Daily Record Business Writer
July 6, 2009 8:04 PM

The bankrupt owner of Rosecroft Raceway filed a $20 million suit Monday against the Maryland Thoroughbred Horsemen’s Association, the Maryland Jockey Club and 15 other defendants, and is promising more suits to come against others in the industry.

“Somebody finally had to stand up to these people,” said Kelley Rogers, president of Cloverleaf Enterprises Inc. He added there will be “many more still to come in the days ahead,” including an antitrust action and a possible suit against the Maryland Racing Commission.

Monday’s complaint claims that defendant TrackNet Media Group LLC, co-owned by Churchill Downs Inc. and jockey club parent Magna Entertainment Corp., is interfering with Rosecroft’s simulcast agreement with tracks owned and operated by Churchill and Magna.

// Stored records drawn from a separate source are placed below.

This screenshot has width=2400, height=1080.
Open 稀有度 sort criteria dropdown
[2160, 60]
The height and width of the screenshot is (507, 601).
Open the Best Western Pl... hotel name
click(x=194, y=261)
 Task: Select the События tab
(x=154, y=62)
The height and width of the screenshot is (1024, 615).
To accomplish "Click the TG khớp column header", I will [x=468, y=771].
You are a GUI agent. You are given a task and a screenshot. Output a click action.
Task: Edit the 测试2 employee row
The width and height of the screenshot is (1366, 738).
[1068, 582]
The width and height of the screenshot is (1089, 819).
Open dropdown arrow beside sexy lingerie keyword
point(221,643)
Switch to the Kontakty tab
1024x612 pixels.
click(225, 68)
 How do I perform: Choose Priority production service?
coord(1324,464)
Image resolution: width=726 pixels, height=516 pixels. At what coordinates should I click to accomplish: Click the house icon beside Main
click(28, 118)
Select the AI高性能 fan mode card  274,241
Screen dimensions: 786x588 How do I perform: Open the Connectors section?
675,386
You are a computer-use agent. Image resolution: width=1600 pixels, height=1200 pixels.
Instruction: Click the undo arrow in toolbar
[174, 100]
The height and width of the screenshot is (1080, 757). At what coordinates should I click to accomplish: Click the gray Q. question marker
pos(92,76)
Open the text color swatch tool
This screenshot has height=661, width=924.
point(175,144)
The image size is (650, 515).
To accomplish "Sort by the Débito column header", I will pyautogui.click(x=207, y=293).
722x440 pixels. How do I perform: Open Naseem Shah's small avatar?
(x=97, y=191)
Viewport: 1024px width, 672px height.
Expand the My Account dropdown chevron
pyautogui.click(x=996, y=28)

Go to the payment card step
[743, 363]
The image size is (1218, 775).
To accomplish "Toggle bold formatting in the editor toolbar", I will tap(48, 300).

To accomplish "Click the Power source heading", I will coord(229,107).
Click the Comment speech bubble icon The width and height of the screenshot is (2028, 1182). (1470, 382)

Rosecroft, a harness racing track in Prince George’s County, stopped live racing last year, and simulcast betting is its only form of gambling revenue.

Cloverleaf is asking for a minimum of $10 million each for one count of breach of contract and one count of tortuous interference with contract. It is also asking the court to direct the out-of-state tracks owned by Magna and Churchill to immediately resume their simulcast signal at Rosecroft.

The out-of-state tracks are under a different simulcast agreement than the Maryland thoroughbred tracks.

Alan Foreman, general counsel for the horsemen’s association, said Monday evening he was unaware of the filing and could not comment until he had read the suit.

The simulcast agreement was made in 2006 between Cloverleaf, the jockey club, the horsemen’s association and the Maryland Horse Breeders Association Inc. (also a defendant in the suit).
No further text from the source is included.